Task directions: Start the output with the opening line of the listing below and continue, reproducing each line exactly, up to and including the line that contains "has height=765, width=1080.".

Extracted material Block Start

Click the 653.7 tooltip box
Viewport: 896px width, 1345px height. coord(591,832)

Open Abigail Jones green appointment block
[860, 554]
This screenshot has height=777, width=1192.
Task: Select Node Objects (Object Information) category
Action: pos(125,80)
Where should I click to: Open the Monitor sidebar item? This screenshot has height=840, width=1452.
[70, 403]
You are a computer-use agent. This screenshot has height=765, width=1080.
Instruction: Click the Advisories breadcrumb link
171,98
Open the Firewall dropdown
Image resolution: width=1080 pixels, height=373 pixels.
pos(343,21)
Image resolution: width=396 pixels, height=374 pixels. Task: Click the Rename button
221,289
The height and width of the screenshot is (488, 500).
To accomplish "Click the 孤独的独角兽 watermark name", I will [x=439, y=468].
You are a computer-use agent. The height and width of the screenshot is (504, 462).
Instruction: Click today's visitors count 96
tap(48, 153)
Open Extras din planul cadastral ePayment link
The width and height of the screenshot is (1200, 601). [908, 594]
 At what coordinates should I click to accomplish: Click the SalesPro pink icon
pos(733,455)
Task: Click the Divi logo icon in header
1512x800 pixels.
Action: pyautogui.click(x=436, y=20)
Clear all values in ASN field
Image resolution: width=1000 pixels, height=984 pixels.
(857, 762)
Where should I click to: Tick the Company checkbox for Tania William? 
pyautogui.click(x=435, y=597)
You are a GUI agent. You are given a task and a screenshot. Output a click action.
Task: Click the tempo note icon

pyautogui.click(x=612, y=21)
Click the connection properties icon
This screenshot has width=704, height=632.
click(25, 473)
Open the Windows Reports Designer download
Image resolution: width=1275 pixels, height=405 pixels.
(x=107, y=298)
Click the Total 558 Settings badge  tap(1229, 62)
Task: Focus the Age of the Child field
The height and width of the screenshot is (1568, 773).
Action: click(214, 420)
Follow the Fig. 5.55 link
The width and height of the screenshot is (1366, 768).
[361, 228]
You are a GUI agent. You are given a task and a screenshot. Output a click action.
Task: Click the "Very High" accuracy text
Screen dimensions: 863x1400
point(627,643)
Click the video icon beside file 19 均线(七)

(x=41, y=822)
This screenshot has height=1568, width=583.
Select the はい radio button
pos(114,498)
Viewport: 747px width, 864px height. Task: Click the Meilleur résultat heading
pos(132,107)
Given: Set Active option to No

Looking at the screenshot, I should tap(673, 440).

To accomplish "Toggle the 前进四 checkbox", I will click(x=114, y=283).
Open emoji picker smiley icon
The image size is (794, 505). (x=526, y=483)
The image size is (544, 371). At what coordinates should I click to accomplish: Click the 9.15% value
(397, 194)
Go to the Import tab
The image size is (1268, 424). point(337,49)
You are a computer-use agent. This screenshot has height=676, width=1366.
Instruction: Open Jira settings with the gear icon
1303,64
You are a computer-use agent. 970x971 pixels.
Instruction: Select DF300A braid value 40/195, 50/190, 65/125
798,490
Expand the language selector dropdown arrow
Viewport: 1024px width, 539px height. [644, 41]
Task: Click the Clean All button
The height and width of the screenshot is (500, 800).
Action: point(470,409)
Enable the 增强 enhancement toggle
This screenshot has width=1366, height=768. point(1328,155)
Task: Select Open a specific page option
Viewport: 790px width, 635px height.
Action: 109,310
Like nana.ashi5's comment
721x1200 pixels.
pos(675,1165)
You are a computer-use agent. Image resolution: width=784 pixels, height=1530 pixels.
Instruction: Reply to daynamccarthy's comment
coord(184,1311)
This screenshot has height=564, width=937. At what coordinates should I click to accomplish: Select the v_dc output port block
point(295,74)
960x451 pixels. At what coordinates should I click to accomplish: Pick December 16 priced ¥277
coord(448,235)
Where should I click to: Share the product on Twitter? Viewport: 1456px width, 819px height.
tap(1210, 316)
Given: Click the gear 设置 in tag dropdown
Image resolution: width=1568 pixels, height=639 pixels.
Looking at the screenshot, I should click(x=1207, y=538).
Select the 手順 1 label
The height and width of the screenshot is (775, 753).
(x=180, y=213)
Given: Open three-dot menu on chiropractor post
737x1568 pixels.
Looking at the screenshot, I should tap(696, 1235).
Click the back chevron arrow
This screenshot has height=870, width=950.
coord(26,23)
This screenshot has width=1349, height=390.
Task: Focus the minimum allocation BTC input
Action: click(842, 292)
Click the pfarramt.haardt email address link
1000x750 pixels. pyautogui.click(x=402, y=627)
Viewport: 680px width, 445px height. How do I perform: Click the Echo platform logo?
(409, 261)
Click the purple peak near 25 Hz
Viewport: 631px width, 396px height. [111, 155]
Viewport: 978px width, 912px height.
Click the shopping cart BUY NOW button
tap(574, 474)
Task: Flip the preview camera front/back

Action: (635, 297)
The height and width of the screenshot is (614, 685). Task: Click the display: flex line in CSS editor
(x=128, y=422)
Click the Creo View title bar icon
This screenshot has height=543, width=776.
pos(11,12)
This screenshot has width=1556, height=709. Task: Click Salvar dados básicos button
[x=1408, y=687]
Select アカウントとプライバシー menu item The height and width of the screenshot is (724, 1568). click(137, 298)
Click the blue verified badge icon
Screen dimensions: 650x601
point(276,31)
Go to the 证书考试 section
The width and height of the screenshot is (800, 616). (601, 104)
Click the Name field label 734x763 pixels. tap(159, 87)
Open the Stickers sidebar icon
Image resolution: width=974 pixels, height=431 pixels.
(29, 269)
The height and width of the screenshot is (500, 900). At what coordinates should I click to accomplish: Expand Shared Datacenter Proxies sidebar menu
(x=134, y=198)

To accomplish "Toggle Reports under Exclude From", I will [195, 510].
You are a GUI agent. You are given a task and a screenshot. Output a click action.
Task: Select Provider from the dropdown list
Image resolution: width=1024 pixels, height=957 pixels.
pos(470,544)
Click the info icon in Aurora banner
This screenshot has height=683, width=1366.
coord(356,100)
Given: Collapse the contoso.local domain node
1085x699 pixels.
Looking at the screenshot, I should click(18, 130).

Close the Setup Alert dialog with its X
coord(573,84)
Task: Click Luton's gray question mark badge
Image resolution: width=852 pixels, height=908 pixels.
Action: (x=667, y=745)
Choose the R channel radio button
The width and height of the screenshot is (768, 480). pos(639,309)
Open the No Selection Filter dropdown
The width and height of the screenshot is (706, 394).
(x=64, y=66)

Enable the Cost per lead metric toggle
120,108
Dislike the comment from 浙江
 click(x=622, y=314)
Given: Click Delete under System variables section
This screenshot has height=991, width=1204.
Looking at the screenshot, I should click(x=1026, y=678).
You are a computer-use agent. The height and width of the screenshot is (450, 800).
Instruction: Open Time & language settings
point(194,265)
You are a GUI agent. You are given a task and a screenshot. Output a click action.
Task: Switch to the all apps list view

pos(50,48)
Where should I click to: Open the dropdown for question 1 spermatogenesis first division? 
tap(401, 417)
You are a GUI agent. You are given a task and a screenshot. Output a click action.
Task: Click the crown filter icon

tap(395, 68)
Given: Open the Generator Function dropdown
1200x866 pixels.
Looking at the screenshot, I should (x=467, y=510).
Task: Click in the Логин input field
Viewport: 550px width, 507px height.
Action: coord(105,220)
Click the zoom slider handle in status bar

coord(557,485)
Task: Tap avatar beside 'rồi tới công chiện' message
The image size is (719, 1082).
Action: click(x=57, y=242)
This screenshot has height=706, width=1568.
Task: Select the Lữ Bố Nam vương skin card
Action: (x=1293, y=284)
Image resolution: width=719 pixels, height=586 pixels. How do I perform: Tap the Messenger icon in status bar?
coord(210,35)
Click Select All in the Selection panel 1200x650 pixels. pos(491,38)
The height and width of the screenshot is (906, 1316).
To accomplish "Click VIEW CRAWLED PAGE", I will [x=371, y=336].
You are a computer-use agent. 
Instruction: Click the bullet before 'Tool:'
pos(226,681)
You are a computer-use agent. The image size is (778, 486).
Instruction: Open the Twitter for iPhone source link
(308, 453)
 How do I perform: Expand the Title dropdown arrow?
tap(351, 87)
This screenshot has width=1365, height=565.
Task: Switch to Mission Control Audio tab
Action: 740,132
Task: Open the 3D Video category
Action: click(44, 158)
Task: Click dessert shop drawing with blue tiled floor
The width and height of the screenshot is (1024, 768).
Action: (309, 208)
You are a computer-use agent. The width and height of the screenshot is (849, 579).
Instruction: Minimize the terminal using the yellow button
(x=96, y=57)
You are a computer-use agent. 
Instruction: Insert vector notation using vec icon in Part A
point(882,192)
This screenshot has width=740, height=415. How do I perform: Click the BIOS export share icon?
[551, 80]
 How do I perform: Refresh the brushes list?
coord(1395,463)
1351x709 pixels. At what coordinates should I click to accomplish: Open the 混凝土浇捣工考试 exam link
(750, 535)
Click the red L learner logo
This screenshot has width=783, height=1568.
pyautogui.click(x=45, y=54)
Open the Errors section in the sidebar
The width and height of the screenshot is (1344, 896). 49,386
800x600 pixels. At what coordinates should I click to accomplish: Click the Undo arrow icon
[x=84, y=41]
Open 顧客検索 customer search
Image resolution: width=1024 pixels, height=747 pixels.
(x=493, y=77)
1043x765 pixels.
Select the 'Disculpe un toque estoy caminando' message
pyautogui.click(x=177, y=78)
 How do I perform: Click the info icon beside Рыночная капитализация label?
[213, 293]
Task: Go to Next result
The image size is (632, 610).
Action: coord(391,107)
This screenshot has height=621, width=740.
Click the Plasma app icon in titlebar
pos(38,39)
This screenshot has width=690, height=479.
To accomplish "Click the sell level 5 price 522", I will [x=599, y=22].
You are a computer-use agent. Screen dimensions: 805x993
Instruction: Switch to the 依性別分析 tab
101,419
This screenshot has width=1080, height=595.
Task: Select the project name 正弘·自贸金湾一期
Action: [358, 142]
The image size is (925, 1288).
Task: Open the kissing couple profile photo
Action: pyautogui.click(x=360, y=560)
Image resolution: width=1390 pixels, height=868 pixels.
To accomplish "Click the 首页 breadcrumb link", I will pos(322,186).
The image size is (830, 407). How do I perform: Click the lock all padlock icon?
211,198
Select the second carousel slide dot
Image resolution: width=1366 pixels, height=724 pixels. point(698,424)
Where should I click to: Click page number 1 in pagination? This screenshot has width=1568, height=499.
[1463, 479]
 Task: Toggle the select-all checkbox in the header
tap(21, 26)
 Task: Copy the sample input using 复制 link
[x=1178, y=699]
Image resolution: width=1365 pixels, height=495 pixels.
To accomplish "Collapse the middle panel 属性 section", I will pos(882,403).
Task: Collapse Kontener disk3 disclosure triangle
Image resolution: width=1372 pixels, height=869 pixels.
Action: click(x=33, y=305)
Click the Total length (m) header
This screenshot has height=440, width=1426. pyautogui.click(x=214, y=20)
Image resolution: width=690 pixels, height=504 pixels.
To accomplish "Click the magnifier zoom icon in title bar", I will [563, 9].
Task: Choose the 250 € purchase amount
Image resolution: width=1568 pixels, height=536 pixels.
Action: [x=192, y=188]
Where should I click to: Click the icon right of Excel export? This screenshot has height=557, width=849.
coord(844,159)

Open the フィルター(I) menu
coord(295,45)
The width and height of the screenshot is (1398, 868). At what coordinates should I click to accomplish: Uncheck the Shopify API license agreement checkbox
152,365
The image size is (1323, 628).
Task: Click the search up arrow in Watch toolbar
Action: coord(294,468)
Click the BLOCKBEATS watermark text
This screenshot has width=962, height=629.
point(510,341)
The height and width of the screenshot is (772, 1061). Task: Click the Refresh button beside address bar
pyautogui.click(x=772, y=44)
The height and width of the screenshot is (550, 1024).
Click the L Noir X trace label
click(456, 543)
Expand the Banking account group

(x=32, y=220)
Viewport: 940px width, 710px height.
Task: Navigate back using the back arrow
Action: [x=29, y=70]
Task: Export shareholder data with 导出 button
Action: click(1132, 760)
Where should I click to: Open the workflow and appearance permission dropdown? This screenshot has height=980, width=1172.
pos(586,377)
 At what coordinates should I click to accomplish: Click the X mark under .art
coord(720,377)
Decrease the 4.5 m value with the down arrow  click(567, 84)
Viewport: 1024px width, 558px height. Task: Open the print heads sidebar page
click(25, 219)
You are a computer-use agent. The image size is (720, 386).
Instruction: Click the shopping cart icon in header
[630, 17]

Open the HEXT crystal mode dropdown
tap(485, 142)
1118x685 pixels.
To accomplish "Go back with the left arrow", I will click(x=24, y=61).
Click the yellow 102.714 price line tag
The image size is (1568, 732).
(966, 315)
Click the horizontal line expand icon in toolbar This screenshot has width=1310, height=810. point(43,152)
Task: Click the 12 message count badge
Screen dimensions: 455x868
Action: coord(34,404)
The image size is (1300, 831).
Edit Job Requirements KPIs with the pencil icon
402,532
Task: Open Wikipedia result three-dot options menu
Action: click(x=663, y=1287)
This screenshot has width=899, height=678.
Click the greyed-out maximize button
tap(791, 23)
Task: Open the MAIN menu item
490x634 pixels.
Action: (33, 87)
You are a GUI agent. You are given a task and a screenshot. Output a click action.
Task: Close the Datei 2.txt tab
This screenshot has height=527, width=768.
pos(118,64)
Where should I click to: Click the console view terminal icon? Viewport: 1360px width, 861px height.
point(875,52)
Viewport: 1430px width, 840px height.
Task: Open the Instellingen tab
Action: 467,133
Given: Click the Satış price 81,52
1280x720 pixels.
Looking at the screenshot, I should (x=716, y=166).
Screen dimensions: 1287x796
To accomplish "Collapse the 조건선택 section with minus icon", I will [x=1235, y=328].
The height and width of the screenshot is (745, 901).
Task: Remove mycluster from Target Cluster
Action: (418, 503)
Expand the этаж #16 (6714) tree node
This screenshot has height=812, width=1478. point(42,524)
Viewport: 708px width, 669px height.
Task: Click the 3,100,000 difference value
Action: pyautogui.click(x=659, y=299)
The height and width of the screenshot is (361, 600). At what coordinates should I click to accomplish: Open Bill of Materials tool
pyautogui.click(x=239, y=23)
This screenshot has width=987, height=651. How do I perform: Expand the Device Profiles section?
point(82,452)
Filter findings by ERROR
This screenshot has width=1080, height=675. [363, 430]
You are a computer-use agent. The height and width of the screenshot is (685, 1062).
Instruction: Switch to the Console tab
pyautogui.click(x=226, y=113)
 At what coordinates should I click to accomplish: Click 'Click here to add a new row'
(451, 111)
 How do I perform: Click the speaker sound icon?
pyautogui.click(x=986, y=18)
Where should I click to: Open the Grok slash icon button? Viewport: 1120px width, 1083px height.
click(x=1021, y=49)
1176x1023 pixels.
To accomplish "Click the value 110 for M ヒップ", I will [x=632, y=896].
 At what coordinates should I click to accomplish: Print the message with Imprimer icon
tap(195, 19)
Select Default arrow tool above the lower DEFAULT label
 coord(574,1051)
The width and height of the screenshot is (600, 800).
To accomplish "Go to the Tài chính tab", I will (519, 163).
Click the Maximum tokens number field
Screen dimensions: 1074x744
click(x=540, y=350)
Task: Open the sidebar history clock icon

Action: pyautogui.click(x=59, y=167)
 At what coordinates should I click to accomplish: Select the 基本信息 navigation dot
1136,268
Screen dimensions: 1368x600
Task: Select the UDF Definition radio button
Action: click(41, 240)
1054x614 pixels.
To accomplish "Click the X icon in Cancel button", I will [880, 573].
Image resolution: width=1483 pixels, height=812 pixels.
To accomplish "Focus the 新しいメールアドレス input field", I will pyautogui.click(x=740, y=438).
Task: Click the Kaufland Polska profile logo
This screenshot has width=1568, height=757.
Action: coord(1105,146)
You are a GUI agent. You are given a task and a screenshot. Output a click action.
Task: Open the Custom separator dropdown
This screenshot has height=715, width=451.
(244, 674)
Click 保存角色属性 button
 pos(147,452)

Extracted material Block End

Written response:
Click the 653.7 tooltip box
Viewport: 896px width, 1345px height. coord(591,832)

Open Abigail Jones green appointment block
[860, 554]
This screenshot has height=777, width=1192.
Task: Select Node Objects (Object Information) category
Action: pos(125,80)
Where should I click to: Open the Monitor sidebar item? This screenshot has height=840, width=1452.
[70, 403]
You are a computer-use agent. This screenshot has height=765, width=1080.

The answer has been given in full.